> EXERCISE PASSAGE:
OrbitPy 0.0.0

A Python library that deals with different fields of science.

OrbitPy

OrbitPy is an opensource science library developed for python developers that deals with classical mechanics, celestial mechanics, physics, thermodynamics, and astronomy

OrbitPy Terms

This is an open-source software that is constantly evolving as it is upgraded by its creators as well as the community. If you have questions about it, please email lunastrohelp@gmail.com. Please view the liscense provided or visit https://opensource.org/license/mit/ for legal permissions.

Usage Examples

OrbitPy is a versatile and developing library. Here is a simple usage case:

  from OrbitPy import *
  latitude = 47.6 # Bellevue WA latitude
  sunData = getSunData(latitude)
  print(f"The sun's current declination is: {sunData.dec}")

This code (On Sun Mar 19 2:08 PM) would have outputted -1.3112534178591464

A more advanced usage case:

  from OrbitPy import *
  latitude = 47.6
  longitude = -122.2
  siderealtime = localSiderealTime(longitude)
  now = datetime.datetime.now()
  if siderealtime.hour == now.hour and siderealtime.minute == now.minute and siderealtime.second == now.second:
    print("Sidereal time matches with regular time")
  else:
    print("Sidereal time does not match with regular time")

Methods & Tools

OrbitPy has an extensive array of methods that are updated constantly. The current methods include:

Astronomy

• getMoonPosition(lat, long) that takes in two parameters that represent latitude and longitude of the user's location respectively. The function then returns an object that contains attributes 'azimuth', 'altitude', 'distance', 'parallacticAngle', and 'phase'.
• astronomicalRefraction(alt) that takes in one parameter that represents altitude. It returns refraction
• sunRA() that returns the right ascension of the sun.
• solarHourAngle() that returns the current solar hour angle
• azimuth(lat, long) that returns the azimuth of the sun for the given latitude and longitude
• altitude(lat, long) that returns the altitude of the sun for the given latitude and longitude
• localSiderealTime(long) that returns the local sidereal time of the given longitude
• getSunData(lat) that returns an object that contains attributes "dec" for declination, "hour_angle" for hr angle, "ra" for right ascension, "long_omega" for the longitude of the sun's ascending node, "true_solar_anomaly" for the true solar anomaly, "true_solar_longitude" for the true solar longitude, "geo_anomaly" for the geometric mean anomaly, "geo_long" for the geometric mean longitude, "dist" for distance to the sun.

> WHAT THIS EXERCISE ASKS:
1 > Transcribe the OrbitPy documentation between "This is an open-source" and "for legal permissions.", inclusive.
2 > Extend the OrbitPy documentation by writing the passage that follows its final sentence.

> INFORMATION:
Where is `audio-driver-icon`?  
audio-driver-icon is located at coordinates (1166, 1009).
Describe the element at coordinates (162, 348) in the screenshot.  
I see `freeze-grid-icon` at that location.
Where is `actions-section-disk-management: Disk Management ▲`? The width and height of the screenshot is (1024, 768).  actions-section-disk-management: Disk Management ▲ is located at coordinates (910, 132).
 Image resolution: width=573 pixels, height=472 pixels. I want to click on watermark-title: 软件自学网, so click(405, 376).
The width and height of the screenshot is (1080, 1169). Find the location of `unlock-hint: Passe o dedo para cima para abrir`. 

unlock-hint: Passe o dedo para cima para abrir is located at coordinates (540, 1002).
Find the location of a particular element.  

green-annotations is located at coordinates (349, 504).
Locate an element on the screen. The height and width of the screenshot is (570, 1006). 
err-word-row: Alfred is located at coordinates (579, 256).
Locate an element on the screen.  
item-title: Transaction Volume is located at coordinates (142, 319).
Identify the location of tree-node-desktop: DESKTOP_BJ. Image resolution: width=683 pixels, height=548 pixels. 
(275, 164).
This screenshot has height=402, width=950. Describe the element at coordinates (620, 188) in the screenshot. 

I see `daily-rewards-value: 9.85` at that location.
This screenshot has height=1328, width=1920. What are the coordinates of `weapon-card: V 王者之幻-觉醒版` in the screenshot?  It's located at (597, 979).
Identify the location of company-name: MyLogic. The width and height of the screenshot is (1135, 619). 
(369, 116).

> ANSWERS FOR THE TASKS:
1 >
This is an open-source software that is constantly evolving as it is upgraded by its creators as well as the community. If you have questions about it, please email lunastrohelp@gmail.com. Please view the liscense provided or visit https://opensource.org/license/mit/ for legal permissions.

2 >
• planetMeanAnomaly(planet) that returns the mean anomaly of the planet based on an str input that contains the name of the planet
• planetEquationOfCenter(planet) that returns the equation of center of the planet based on an str input that contains the name of the planet
• planetTrueAnomaly(planet) that returns the planet's true anomaly
• getLunarPhase(date) that takes an optional parameter of date (if no date provided, current date is used) and calculates lunar phase
• get_lunar_age(date) that takes an optional parameter of date (if no date provided, current date is used) and calculates lunar age
• get_lunar_age_percent(date) that takes an optional parameter of date (if no date provided, current date is used) and calculates the percentage of the lunar age

Time

• localSiderealTime(long) that returns the local sidereal time of the given longitude
• daysSinceJ2000() that returns the days since J2000 epoch
• juliandate(now) that takes the parameter of datetime.datetime.now() and returns the julian date.
• astroNorthernSeasonDates(year) that takes the parameter of the current year and returns the season start dates for the N. Hemisphere
• astroSouthernSeasonDates(year) that takes the parameter of the current year and returns the season start dates for the S. Hemisphere

Thermodynamics

• enthalpy(cp, m, delta_t) : Calculates enthalpy of a substance.
  - param cp: specific heat capacity of the substance
  - param m: mass of the substance
  - param delta_t: change in temperature of the substance
  - return: enthalpy of the substance
  

• specificHeat(cp, m): Calculates specific heat of a substance.
  - param cp: specific heat capacity of the substance
  - param m: mass of the substance
  - return: specific heat of the substance
  

• entropy(q, t): Calculates entropy of a substance.
  - param q: heat added or removed from the substance
  - param t: temperature of the substance
  - return: entropy of the substance
  

• internalEnergy(cv, m, delta_t): Calculates internal energy of a substance.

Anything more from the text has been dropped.